I’ll quickly pass over the morning class, suffice to say we continued with pencilcases and started on school objects. Time flew and I didn’t manage to do everything I had wanted to do. But I must say now I prepare the subject then continue inventing as I go along depending on their capabilities. Also because they really are much more capable than they are given credit for.
The first hour of the lunch break I passed in a meeting with Mr To to organise my day tomorrow, Thursday, when there are no lessons and I intend taking the occasion to visit some of the families and their homes and take photos of the houses and living conditions.
He and Sochear ate rice and dried fish for lunch. Heated up from breakfast, a terrible smell.
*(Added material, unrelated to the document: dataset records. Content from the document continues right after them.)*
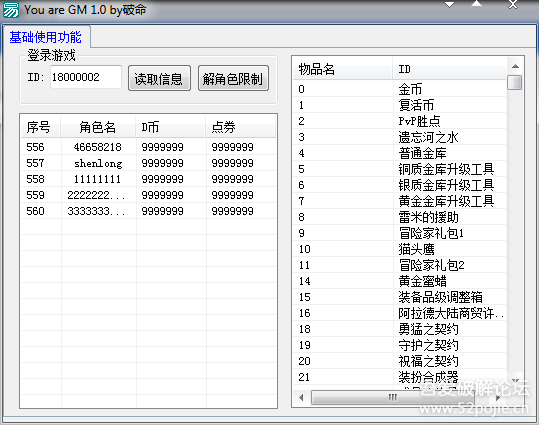Select the row with 序号 556
539x425 pixels.
tap(148, 147)
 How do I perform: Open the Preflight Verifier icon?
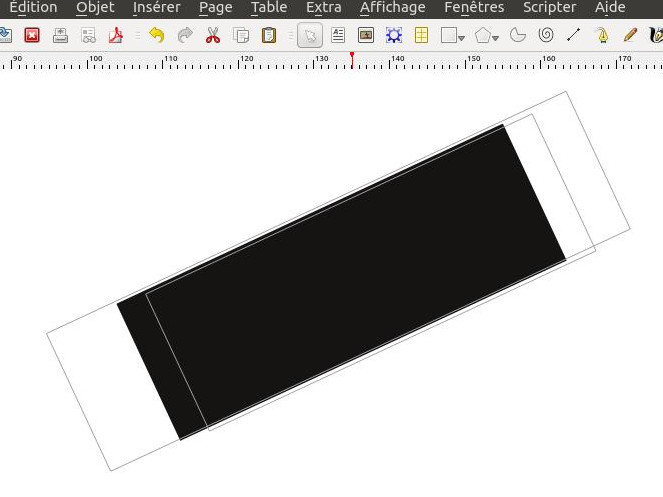(88, 36)
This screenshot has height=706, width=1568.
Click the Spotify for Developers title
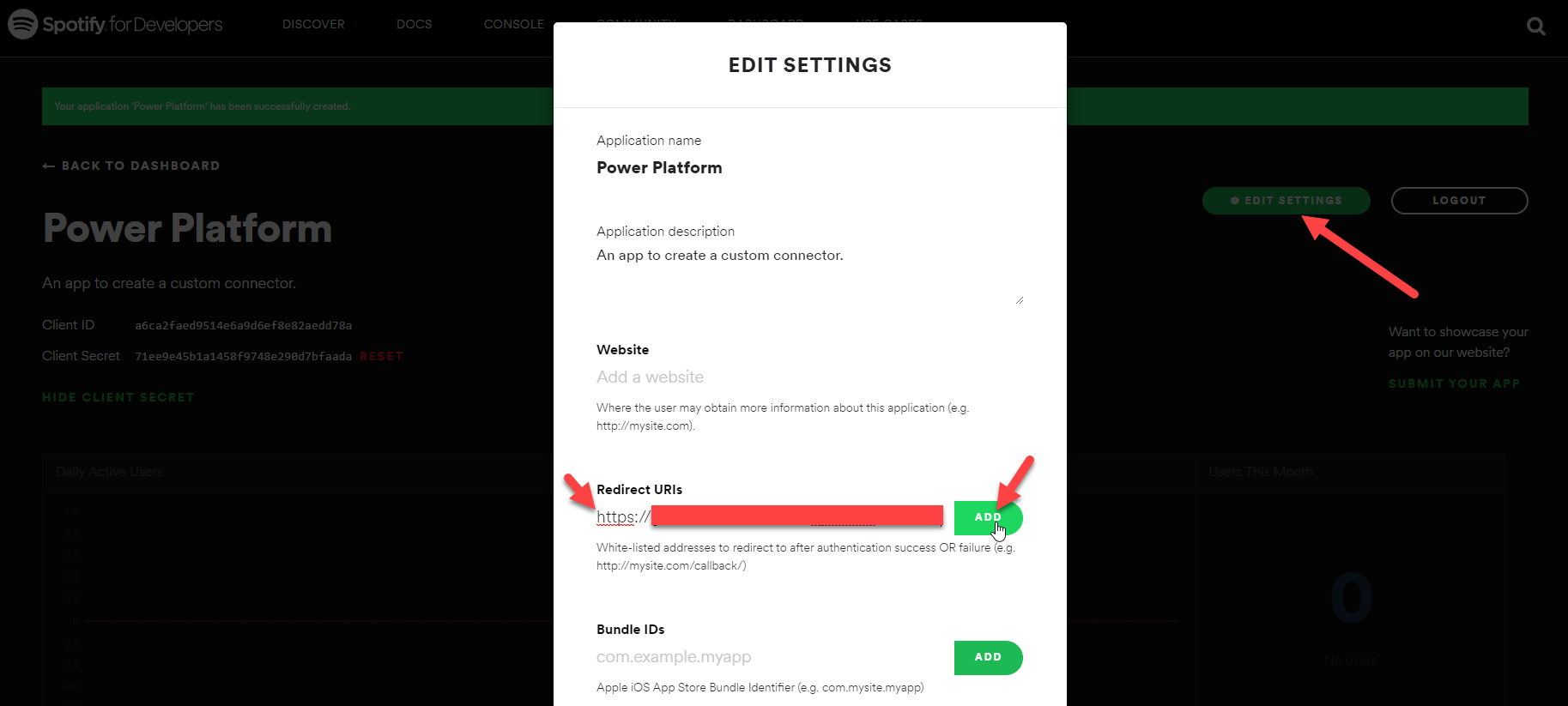tap(132, 24)
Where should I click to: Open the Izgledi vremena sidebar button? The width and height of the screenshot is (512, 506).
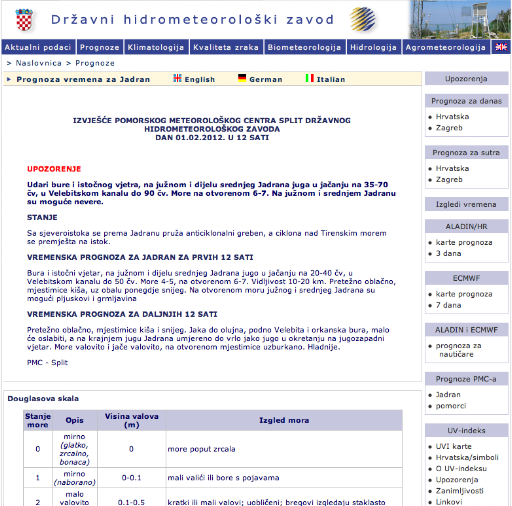coord(466,204)
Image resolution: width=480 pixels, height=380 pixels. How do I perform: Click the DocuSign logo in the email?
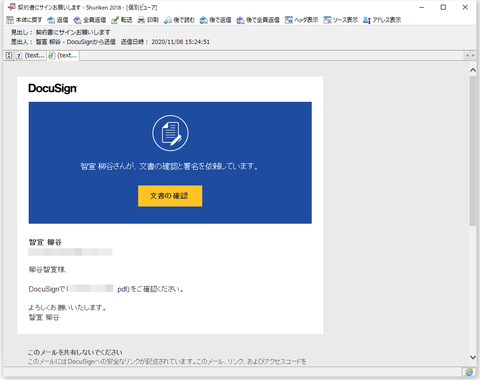(53, 88)
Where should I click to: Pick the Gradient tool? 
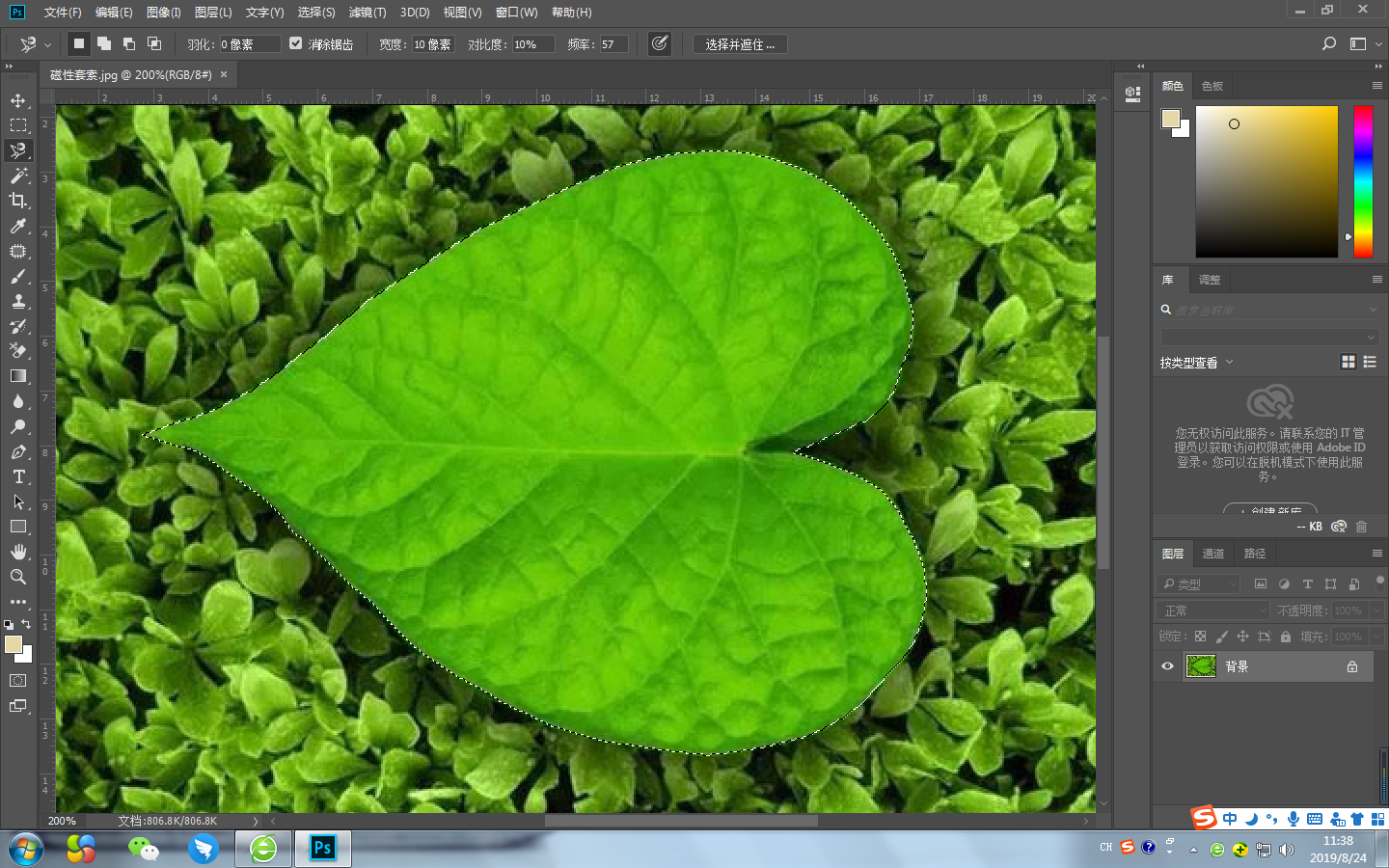(20, 376)
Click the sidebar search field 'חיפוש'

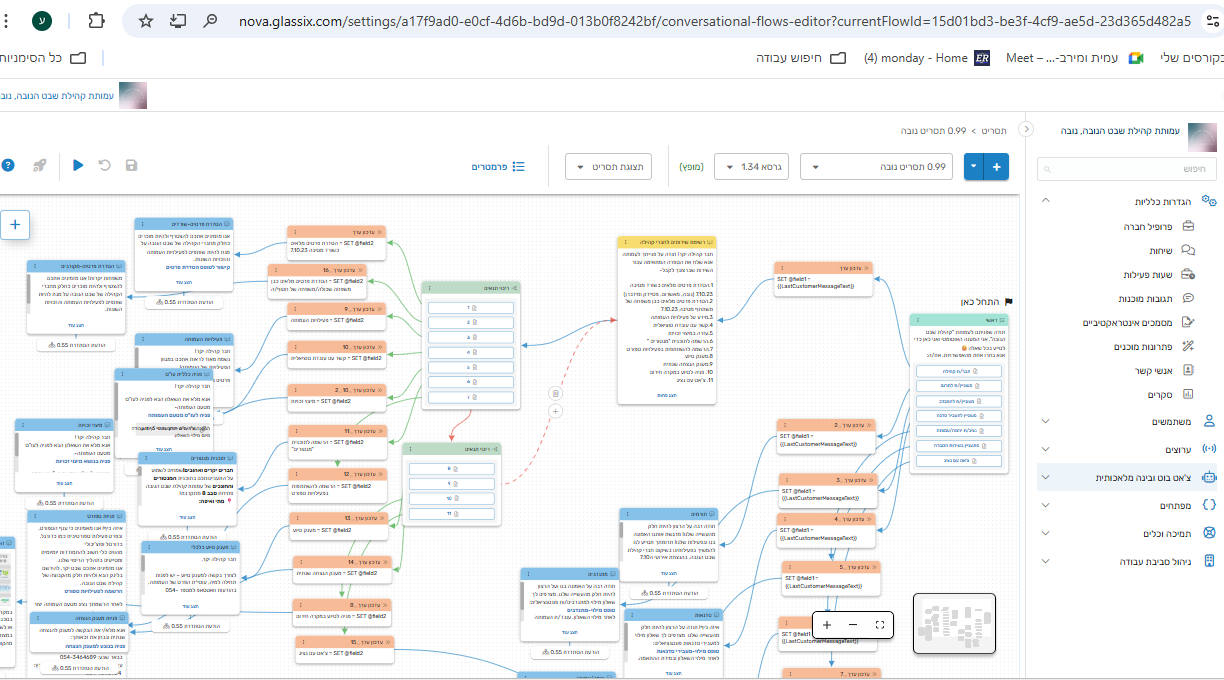pos(1127,169)
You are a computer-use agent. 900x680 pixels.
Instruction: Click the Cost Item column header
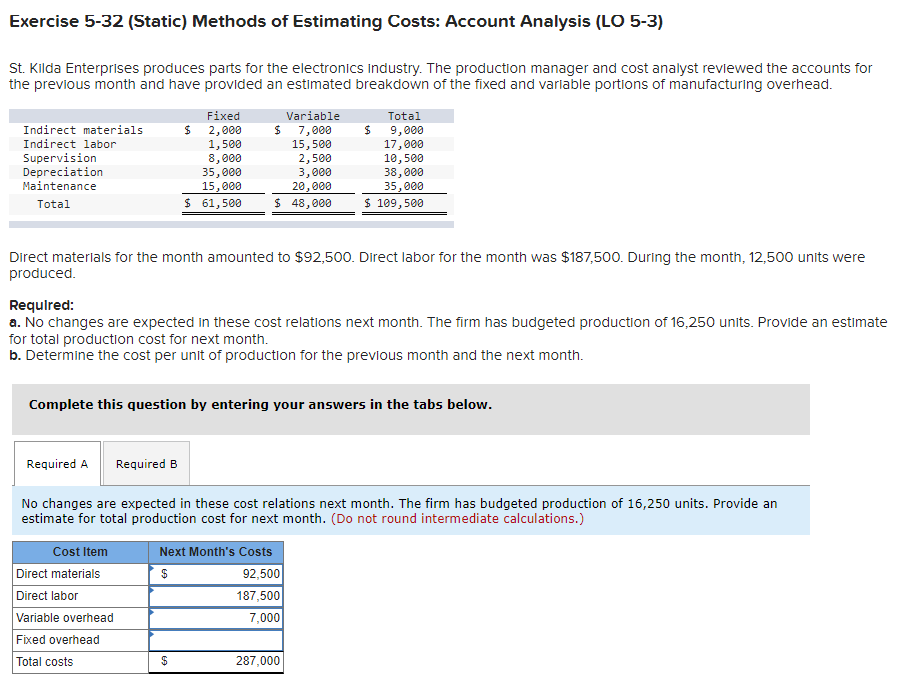(79, 551)
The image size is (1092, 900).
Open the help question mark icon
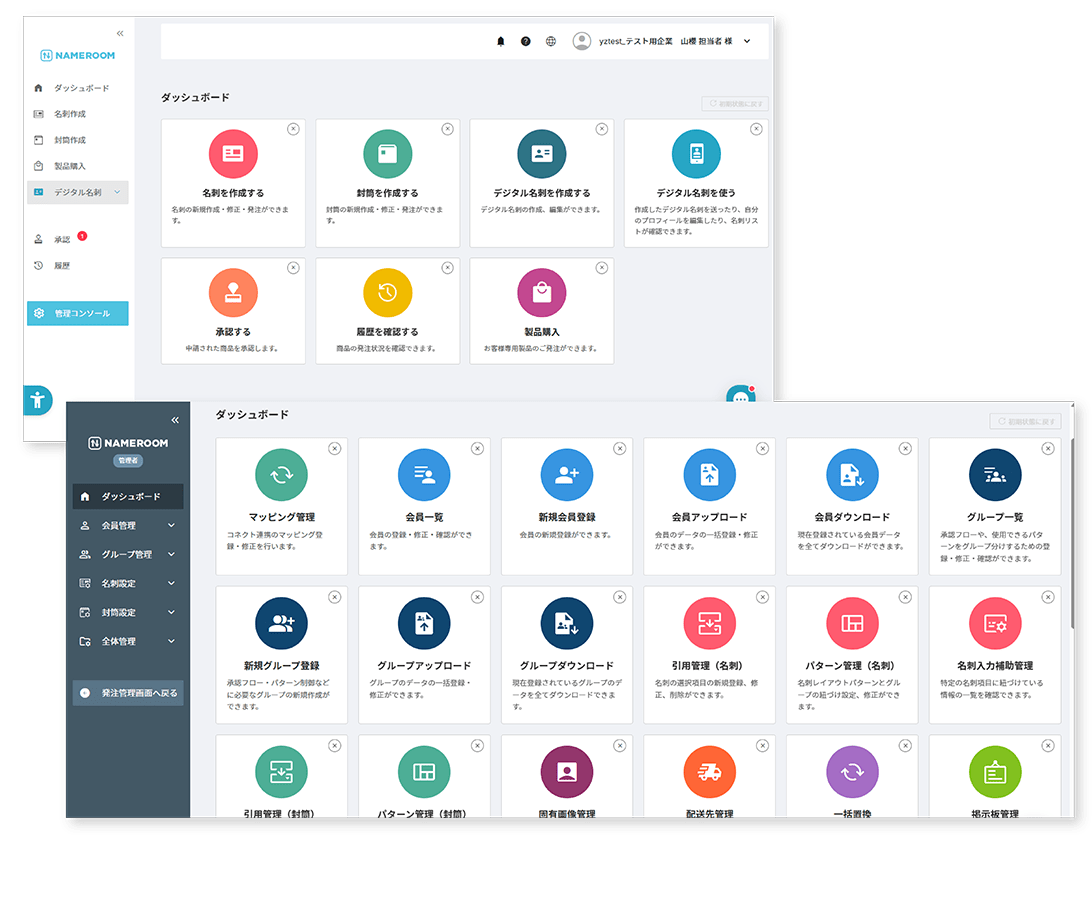pyautogui.click(x=526, y=41)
Thank goodness we have brioche, cereals, toast and marmalade, particularly ginger marmalade.
E viva, I think I have solved the problem, if you can call it such, of being surrounded by children during the so called lunch break. I take some extra worksheets, with drawings, a big box of coloured pencils, I have taught them to say “Jane, please can I have one” (I know it should be “may” but I’m not being fussy in Cambodia) and away they all go colouring to a chorus of “Jane, please can I have one”. Maybe I spoke too soon, Linda has written the pronunciation of the phrase in Khmer, she is teaching it to them all and they are all arriving, followed by her prompting them what to say. How many times do I have to say I adore these kids.
This afternoon we went ahead with emotions before carrying on to opposites, it’s probably more boring for you who are reading than for me who does it. Because you can’t see the cheeky faces that I see, can’t hear your name being called by many voices who want to let you know they have finished first.
With the third class we went ahead with the body. Then I remembered that one of my songs has body parts in it so out came the TV, they watched it a couple of times mesmerised then all together we do the movements, difficult to touch your feet when you are sitting at a school desk so everybody stand up. That’s better. Now let’s do the movements and sing too, once, twice, three times. Let’s see how good they are, I turn down the sound and get them to sing. Do you believe they can do it? Of course they can with an expression of concentration on their faces that melts your heart. But I get called away and quickly distribute worksheets and coloured pencils and leave them happily colouring. But even though I am busy in another activity that doesn’t stop them waiting for their evening hugs.

I now have to prepare myself for a tiring day tomorrow.